Melihat dari sisi positif, keberadaan TPSA
Banyuurip sebenarnya banyak membuka lapangan pekerjaan bagi para warga
yang memiliki mata pencarian sebagai pemulung
atau pengangkut sampah. Dibawah naungan DLH, banyak pekerja kontrak yang
menggantungkan hidupnya sebagai petugas kebersihan (pengangkut sampah) serta
juru sampah.
Para pemulung, setiap hari memilah sampah
yang masih memiliki nilai jual, seperti besi, botol bekas, dan sebagainya.
Barang-barang tersebut kemudian dijual ke pengepul yang berada di daerah
sekitar TPSA Banyuurip. Pemilihan sampah seharusnya menjadi tanggung jawab DLH,
baik itu dengan memperkerjakan petugas tertentu maupun menggunakan teknologi.
Namun, hal tersebut sepertinya belum terlalu disorot oleh DLH sebagai salah
satu permasalahan yang menyebabkan timbunan sampah setiap hari tanpa tindakan
lebih lanjut selain ditimbun dengan campuran tanah liat.
Hal tersebut diperparah dengan tanah liat
yang tenyata dibeli dari pihak ketiga oleh pengelola TPSA. Tantu saja, hal ini
menjadi pertimbangan alokasi dana yang hanya dipusatkan pada pembelian tanah
untuk menimbun sampah daripada ketersediaan sarana dan prasarana TPSA
Banyuurip.
Para pekerja setiap hari mengangkut sampah
dari setiap daerah di Kota Magelang sesuai dengan arahan DLH. Saat ditemui
tim LPM mata, Munadi, salah satu pengangkut sampah, mengaku dapat mengangkut
hingga 4 kwintal sampah dari wilayah yang menjadi tugasnya. “Saya hanya
mengangkut satu kali sehari pakai tossa ini, kadang 3,5 kwintal kadang 4
kwintal, itu dari dua kampung,” ujarnya.
Walapun demikian, sebenarnya tanggung jawab
untuk menangani sampah merupakan tugas semua lini masyarakat di Magelang. Hal
itu tentu harus dibersamai dengan pengetahuan-pengetahuan yang bisa didapatkan
warga dari berbagai macam sosialisasi sampah yang seharusnya banyak dilakukan
oleh pemerintah maupun DLH. Mulai dari pengetahuan dan kesadaran kecil mengenai
membuang sampah pada tempat sampah, dilanjutkan dengan memilahnya, kemudian
mengelola atau mendaur ulang. Kesadaran kolektif dan keterlibatan masyarakat dalam
pengelolaan sampah menjadi salah satu bentuk modal sosial
untuk menciptakan budaya bersih.
· · · ·
Isi Latihan: Tolong ringkas paragraf dalam teks tentang TPSA Banyuurip di atas yang diawali "Para pekerja setiap hari mengangkut sampah" menjadi daftar poin singkat yang tetap memuat fakta utamanya.

Data yang Ditampilkan:
· · · ·
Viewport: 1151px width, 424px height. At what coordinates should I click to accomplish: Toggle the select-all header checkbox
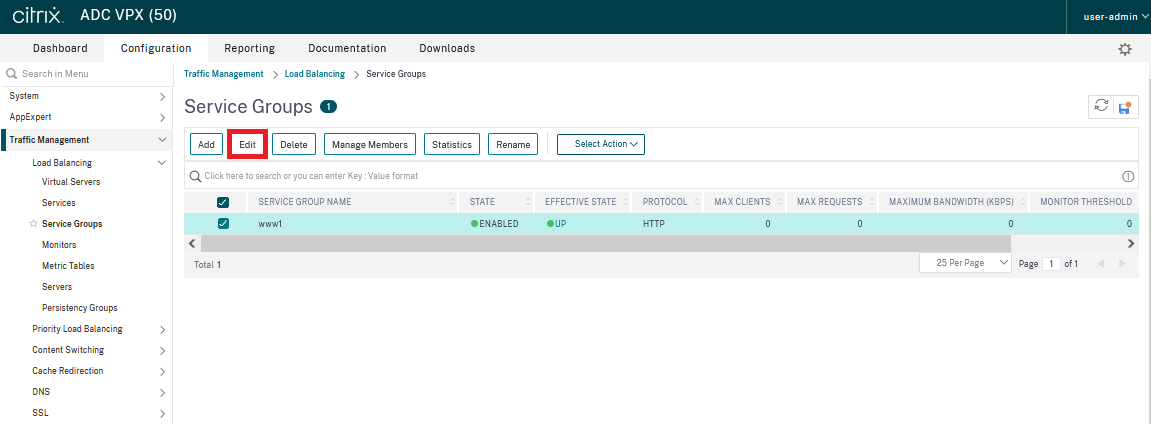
· · · ·
Jawaban Latihan:
- Setiap hari para pekerja mengangkut sampah dari setiap daerah di Kota Magelang sesuai arahan DLH.
- Kepada tim LPM mata, Munadi, salah satu pengangkut sampah, mengaku dapat mengangkut hingga 4 kwintal sampah dari wilayah tugasnya.
- Pengangkutan dilakukan satu kali sehari dengan tossa, kadang 3,5 kwintal dan kadang 4 kwintal, dari dua kampung.